== DATA FOR THIS EXERCISE ==
--*--
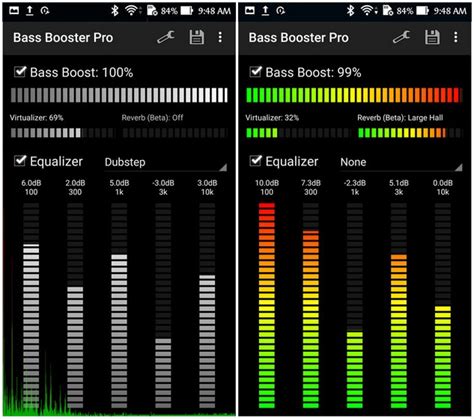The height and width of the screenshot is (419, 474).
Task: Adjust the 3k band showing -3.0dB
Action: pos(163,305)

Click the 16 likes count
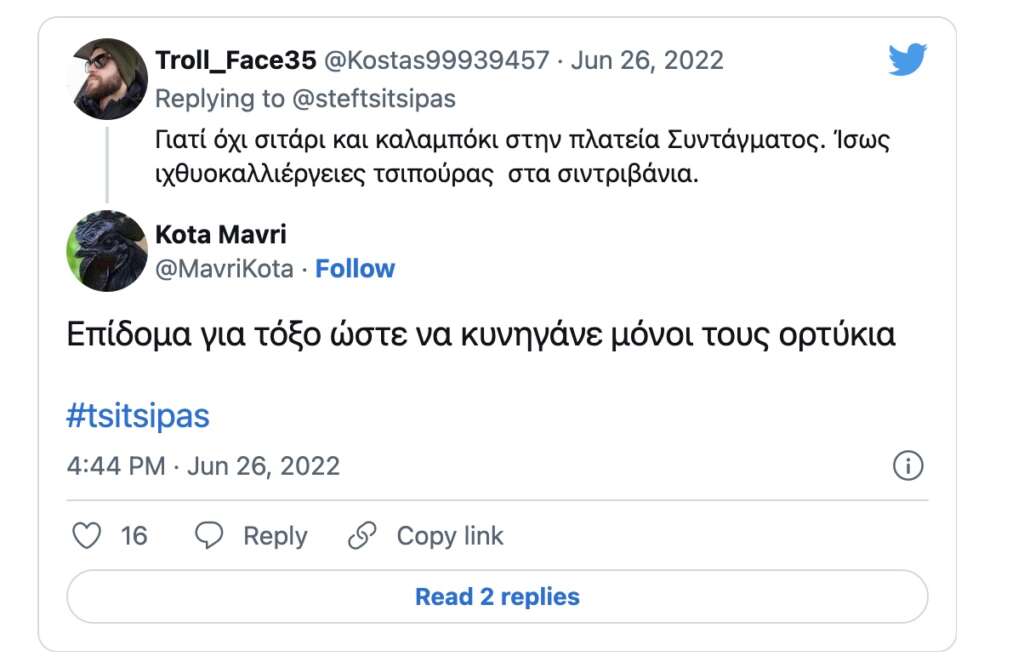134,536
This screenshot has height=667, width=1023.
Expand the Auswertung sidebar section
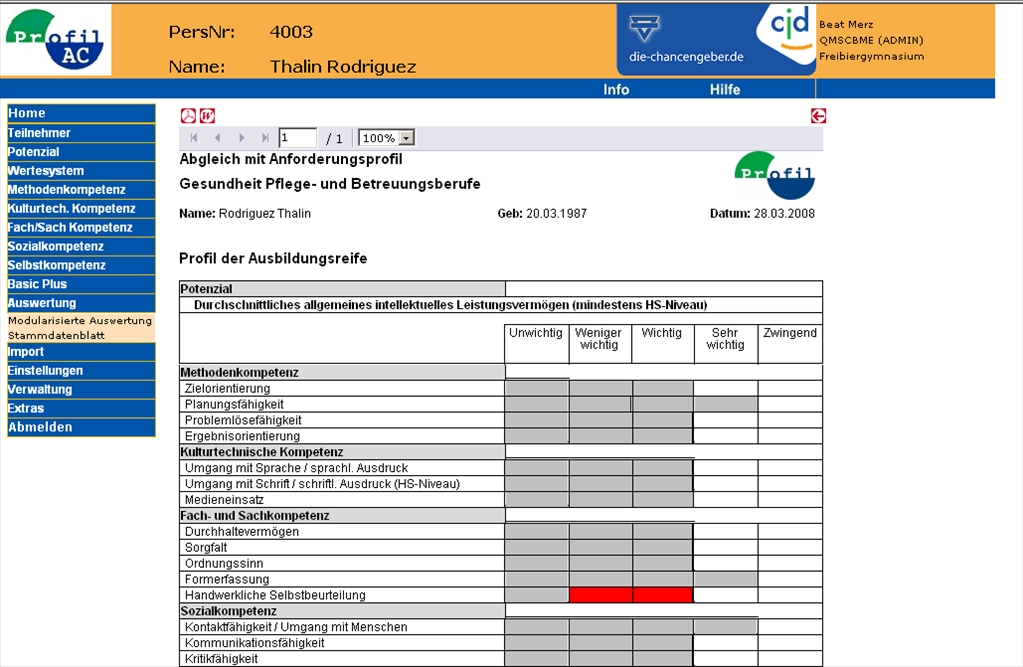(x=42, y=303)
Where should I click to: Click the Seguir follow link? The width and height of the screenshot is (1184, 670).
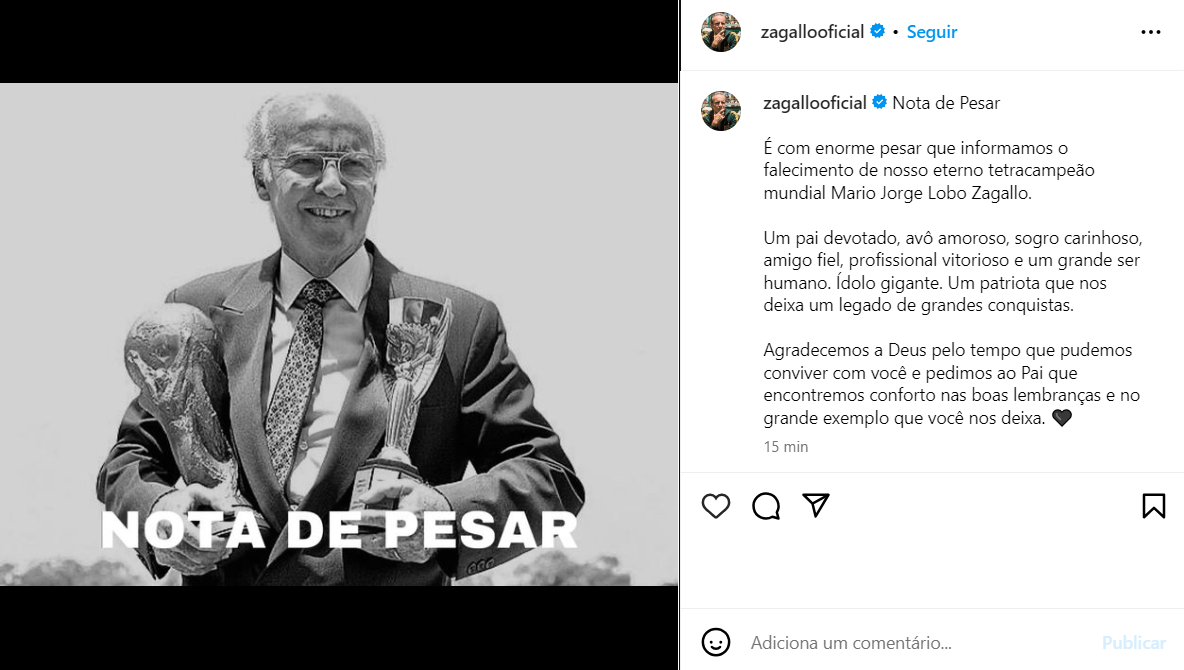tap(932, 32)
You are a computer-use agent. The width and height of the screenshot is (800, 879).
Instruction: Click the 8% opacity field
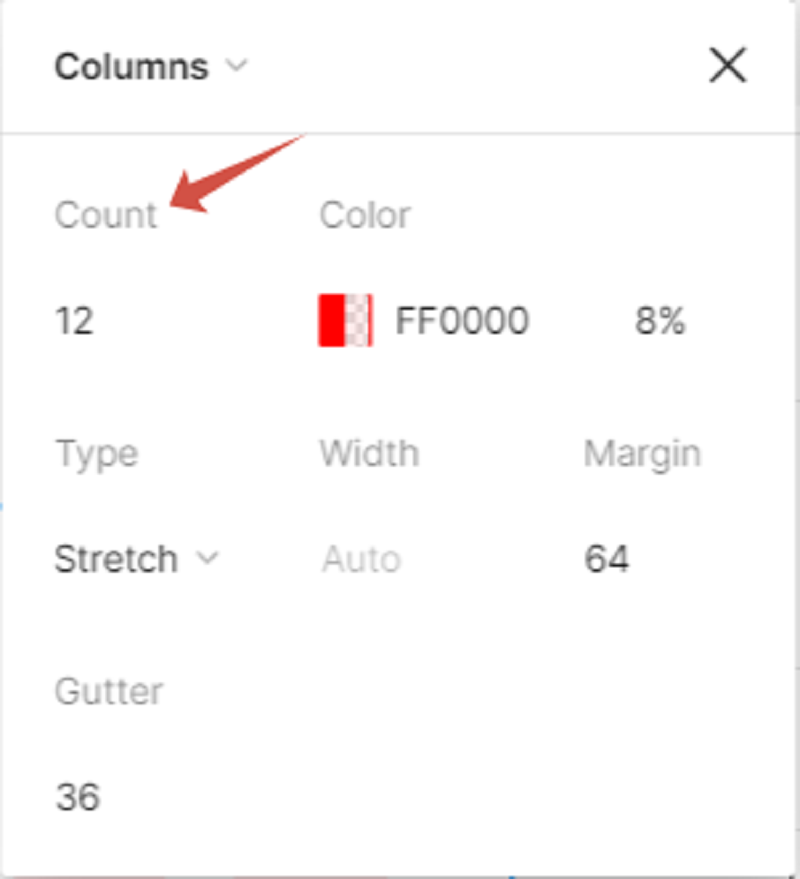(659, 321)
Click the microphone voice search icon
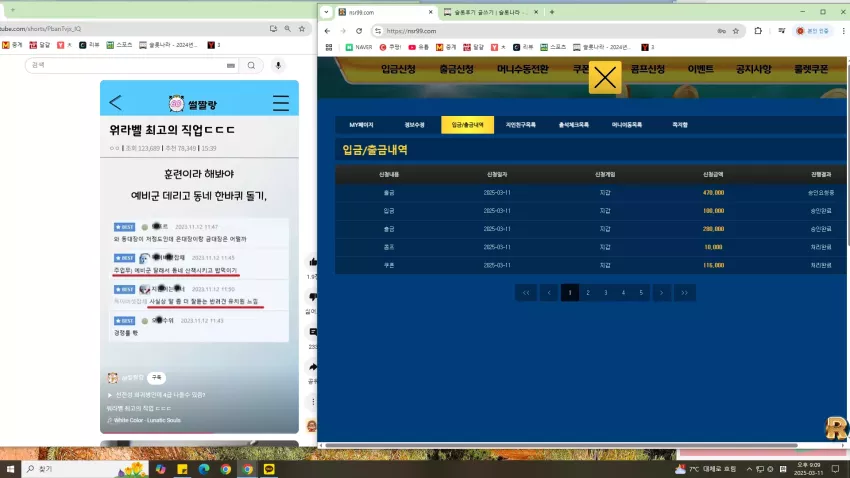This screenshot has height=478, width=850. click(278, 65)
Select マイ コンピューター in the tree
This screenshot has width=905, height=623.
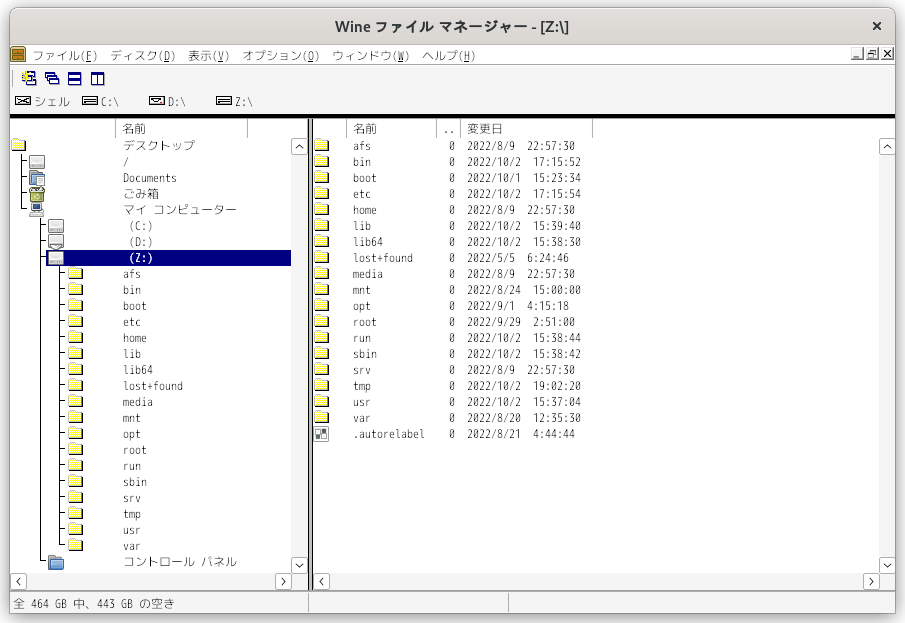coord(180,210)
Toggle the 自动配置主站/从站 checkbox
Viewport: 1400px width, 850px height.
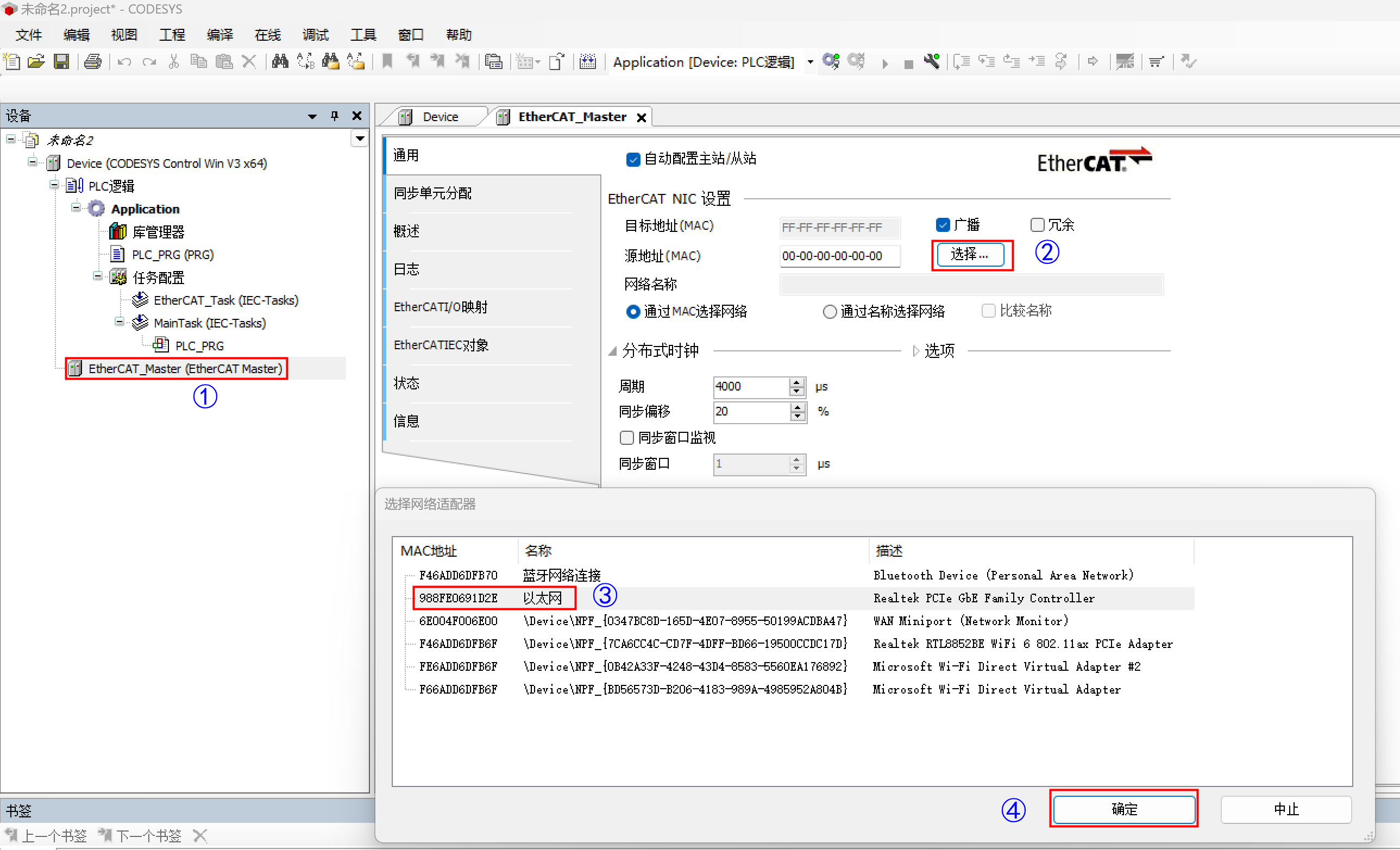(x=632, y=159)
--*--
== WRITTEN EXERCISE ==
Could you copy out every line of the data above verbatim, leaving the pictures out of your answer?

== FINISHED TASK ==
The height and width of the screenshot is (419, 474).
Task: Adjust the 3k band showing -3.0dB
Action: pos(163,305)

Click the 16 likes count
134,536
This screenshot has height=667, width=1023.
Expand the Auswertung sidebar section
(x=42, y=303)
Where should I click to: Click the Seguir follow link? The width and height of the screenshot is (1184, 670).
tap(932, 32)
You are a computer-use agent. The width and height of the screenshot is (800, 879).
Instruction: Click the 8% opacity field
(659, 321)
Click the microphone voice search icon
This screenshot has height=478, width=850. click(278, 65)
Select マイ コンピューター in the tree
This screenshot has width=905, height=623.
coord(180,210)
Toggle the 自动配置主站/从站 checkbox
Viewport: 1400px width, 850px height.
(x=632, y=159)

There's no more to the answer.